Weeds Pages
Yellow Sweetclover and White Sweetclover
Yellow sweetclover and white sweetclover are usually biennial but are occasionally summer annual or short-lived perennial weeds. They are difficult to control in onion and garlic because none of the registered herbicides will control them. Avoid growing onion or garlic crops in fields known to be heavily infested with these weeds.
Nutsedge
Yellow and purple nutsedge are perennial weeds that reproduce from underground tubers, which can survive for several years in the soil. Each tuber contains several buds that are capable of producing plants. Although only one bud germinates at a time to form a new plant, a new bud is activated if a germinated bud or plant is destroyed by cultivation or an herbicide.

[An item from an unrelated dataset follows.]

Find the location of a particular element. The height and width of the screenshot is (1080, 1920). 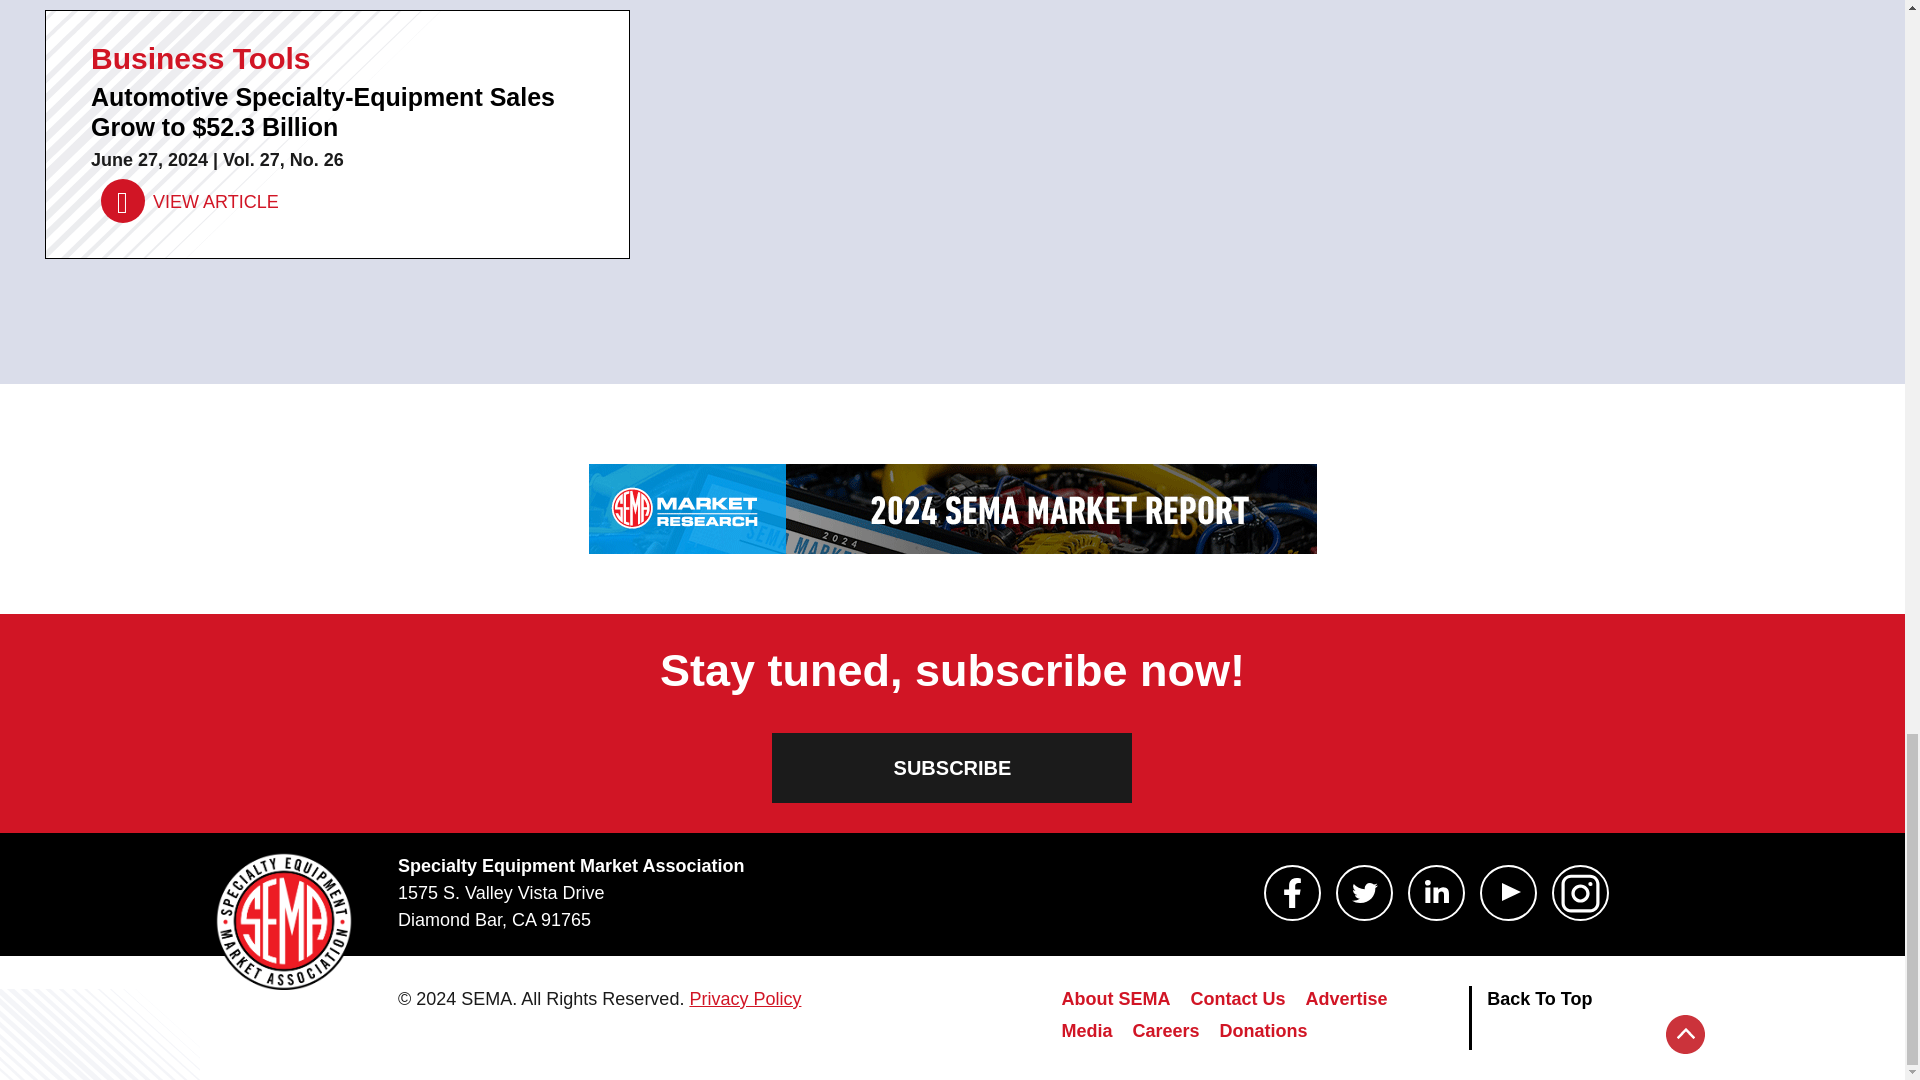

SEMA MR Market Reports 2024 is located at coordinates (951, 509).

To best achieve control of nutsedge, use continuous cultivation during a summer fallow period, or rotate to crops where effective herbicide and cultural control methods can be used. Deep plowing with specialized moldboard plows will bury tubers 10 to 12 inches and can significantly reduce nutsedge numbers. Dimethenamid provides partial control of nutsedge if applied before its emergence. Fumigation with metam products does not control purple nutsedge and only partially controls yellow nutsedge.
Annual Bluegrass
Annual bluegrass is mainly problematic in organic onion and garlic production. This weed can reach very high numbers in a field and become difficult to control, as cultivation and organic herbicides do not control it. While this weed was previously a problem in conventional production in the lower Colorado Desert, it has become less of an issue because clethodim controls it. In organic systems, management tactics include frequent handweeding or cultivation, preventing the weed from producing seed, using mulches that are several inches thick, and cleaning equipment before moving from infested fields to uninfested fields to prevent new infestations.
Dodder
Dodder is a parasitic weed that can build up in onion fields in the San Joaquin Valley and coastal valley growing areas. Avoid fields with a known history of this weed. Pendimethalin (onion and garlic) suppresses or controls this weed.
Greater Swinecress
Greater swinecress is a winter or summer annual, and sometimes biennial, broadleaf weed. It is a major problem in onion and garlic production in the low desert. Most herbicides registered for onion and garlic do not control swinecress especially in the Imperial Valley. Bromoxynil partially controls swinecress.
Littleseed Canarygrass
Littleseed canarygrass is a winter annual grass weed has become more of a problem in the low desert in recent years. It has become resistant to many herbicides that are selective to grasses, including clethodim and fluazifop. Napropamide, pendimethalin, and glyphosate control canarygrass. Canarygrass can also be managed by rotating to a crop (such as broccoli) for which other registered herbicides (such as trifluralin) are effective options.